From the records below, copy each line that has the word "agent" in it.

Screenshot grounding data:
════════

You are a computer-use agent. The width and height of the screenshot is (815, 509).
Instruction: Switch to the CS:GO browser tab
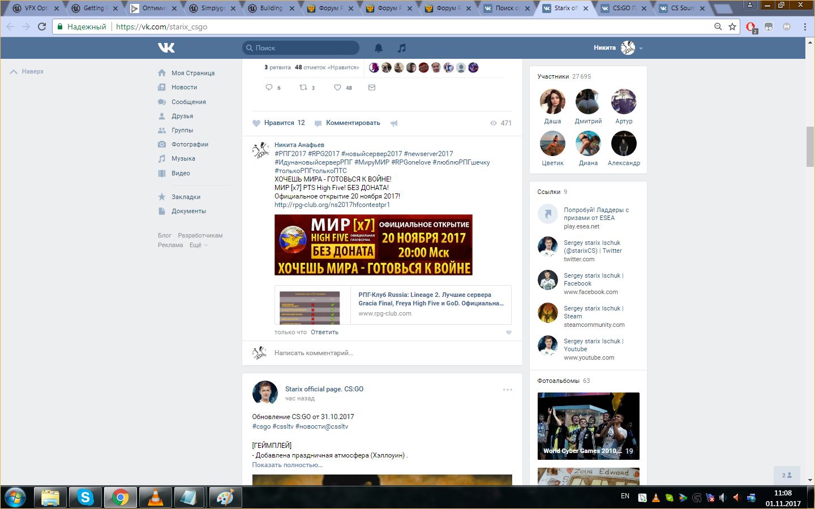point(623,8)
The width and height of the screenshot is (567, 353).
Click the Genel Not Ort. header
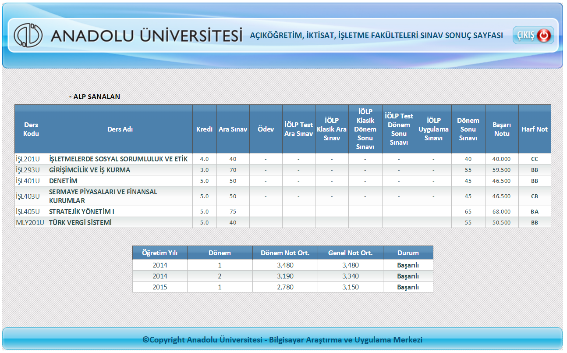point(350,253)
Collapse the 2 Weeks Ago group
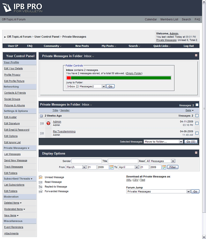The width and height of the screenshot is (206, 239). tap(41, 116)
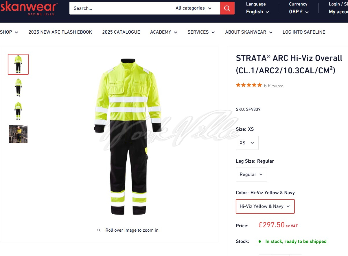Open the 2025 CATALOGUE link

click(121, 32)
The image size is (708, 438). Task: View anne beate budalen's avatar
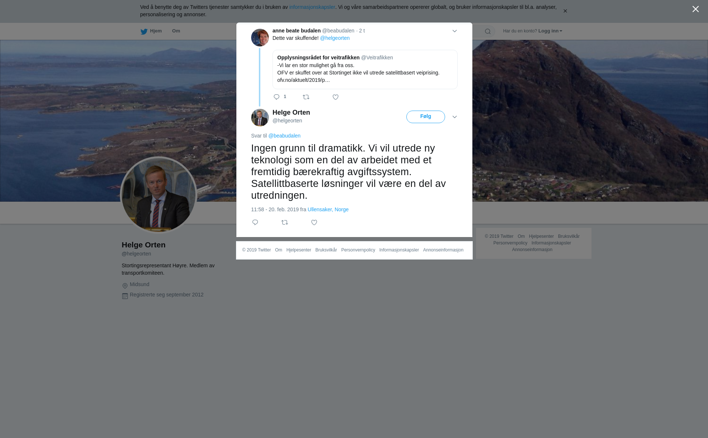(260, 38)
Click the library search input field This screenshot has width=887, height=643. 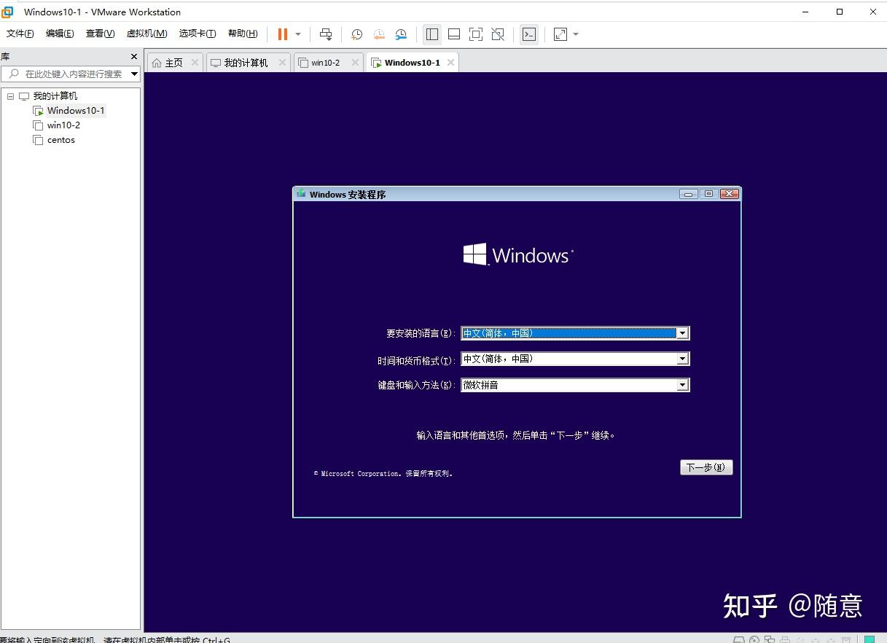click(x=69, y=74)
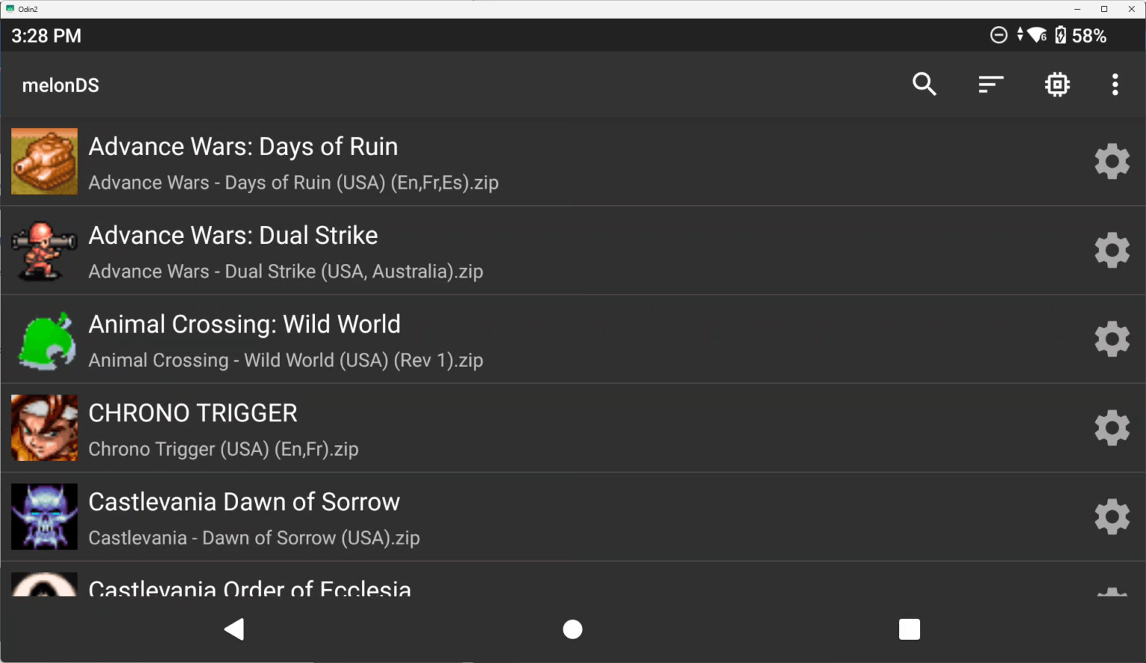1146x663 pixels.
Task: Open settings gear for Castlevania Dawn of Sorrow
Action: pos(1112,516)
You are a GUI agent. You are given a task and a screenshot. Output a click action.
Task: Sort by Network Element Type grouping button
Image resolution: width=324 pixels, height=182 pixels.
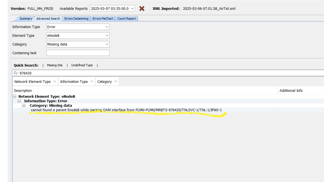tap(35, 82)
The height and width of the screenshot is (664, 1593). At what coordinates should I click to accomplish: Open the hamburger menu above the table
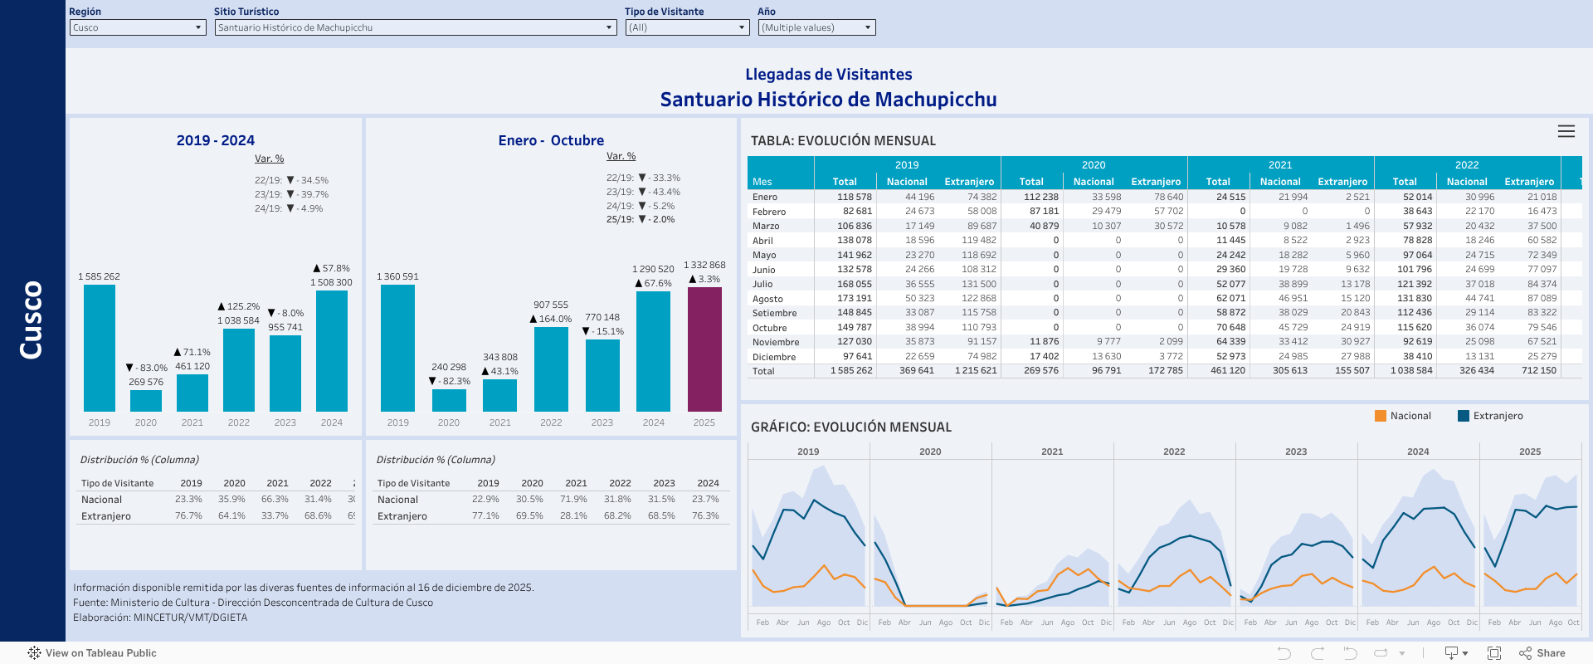(x=1566, y=131)
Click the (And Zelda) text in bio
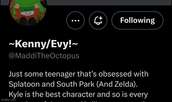Image resolution: width=172 pixels, height=102 pixels. pyautogui.click(x=117, y=84)
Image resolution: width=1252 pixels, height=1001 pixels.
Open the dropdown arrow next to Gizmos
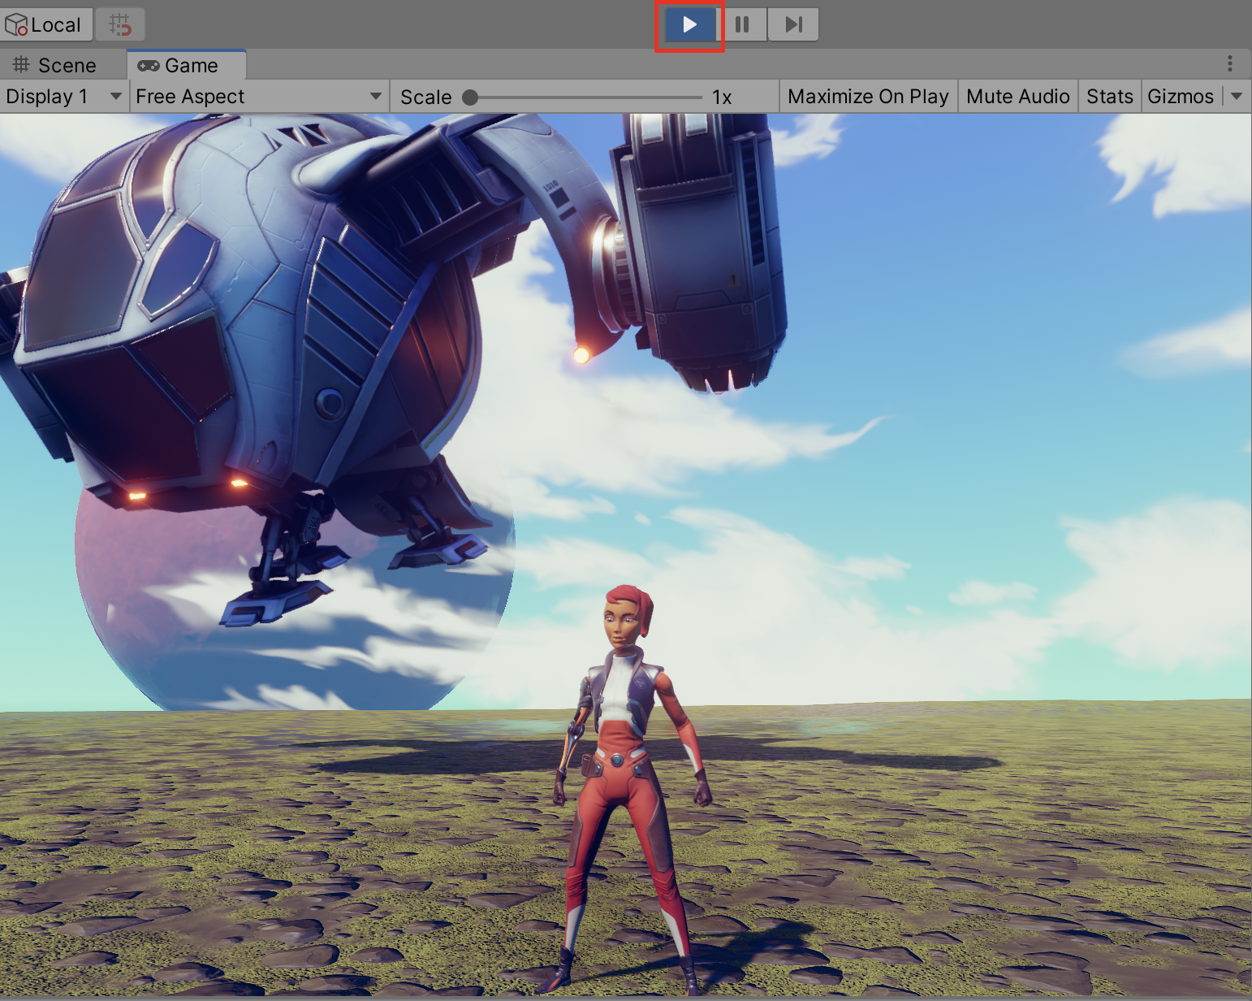pos(1237,96)
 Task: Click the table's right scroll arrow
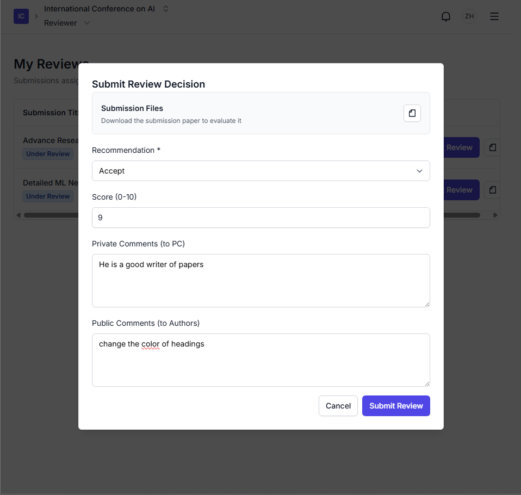(x=495, y=215)
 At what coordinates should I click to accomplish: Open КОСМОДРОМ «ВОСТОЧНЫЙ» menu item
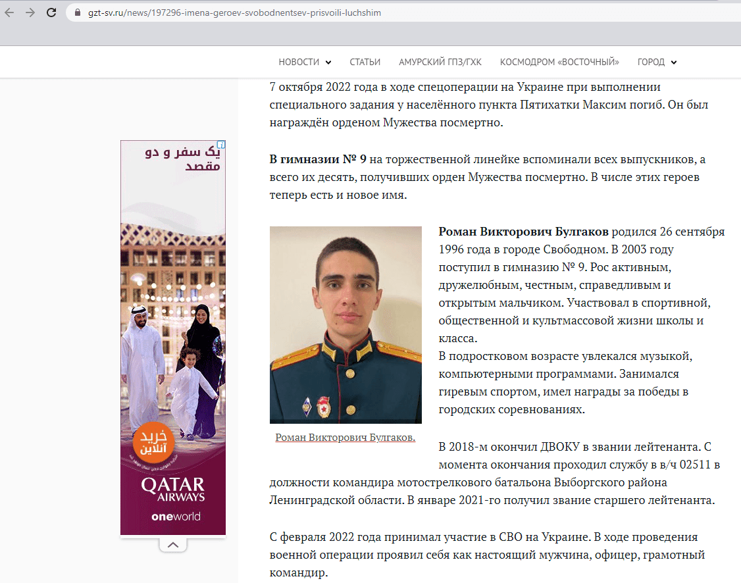559,63
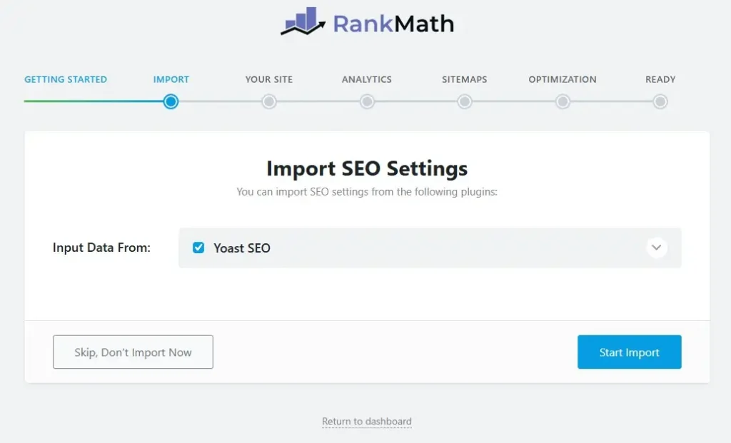731x443 pixels.
Task: Click Skip, Don't Import Now button
Action: pos(133,352)
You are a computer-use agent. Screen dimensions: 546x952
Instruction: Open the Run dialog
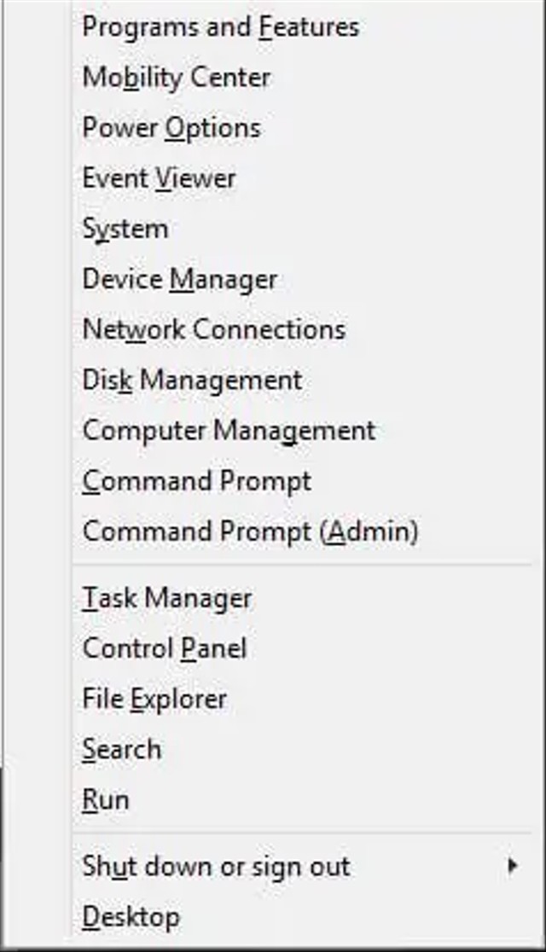[x=106, y=798]
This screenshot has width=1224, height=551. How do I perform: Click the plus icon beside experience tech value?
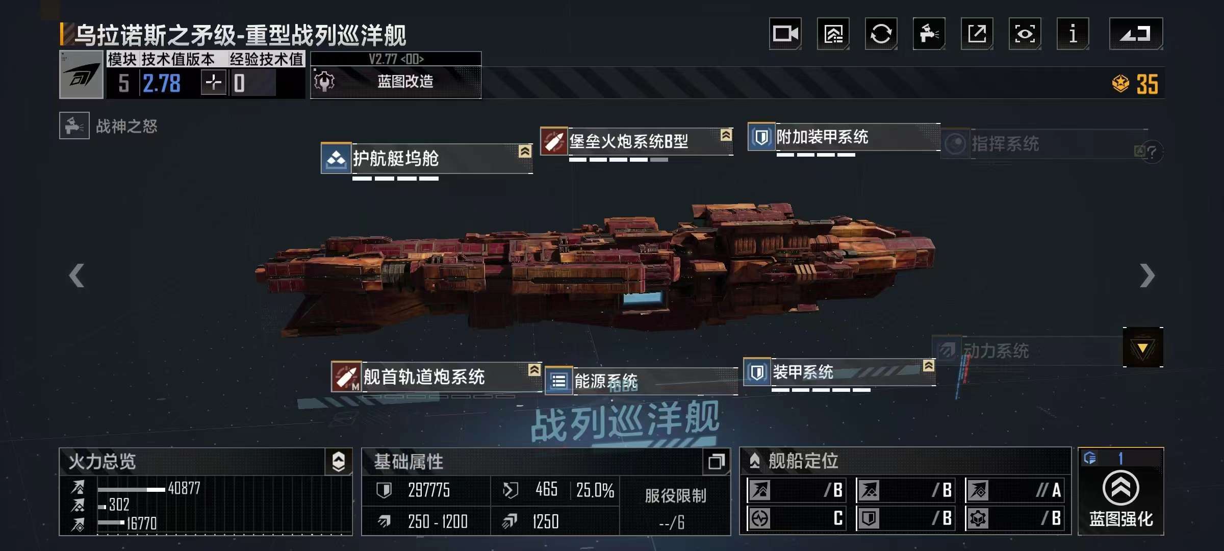214,82
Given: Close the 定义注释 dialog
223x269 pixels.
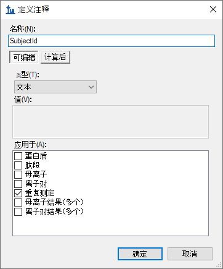Looking at the screenshot, I should coord(213,9).
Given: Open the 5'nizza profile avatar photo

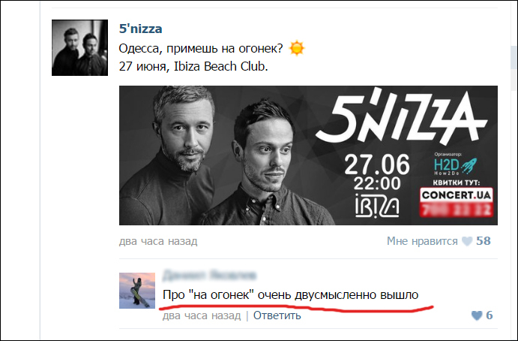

════════

Response to this exercise:
You are a computer-use agent. The width and height of the screenshot is (815, 509).
You are a GUI agent. You are given a task and a screenshot. Output a click action.
You are a computer-use agent. Screen dimensions: 546x952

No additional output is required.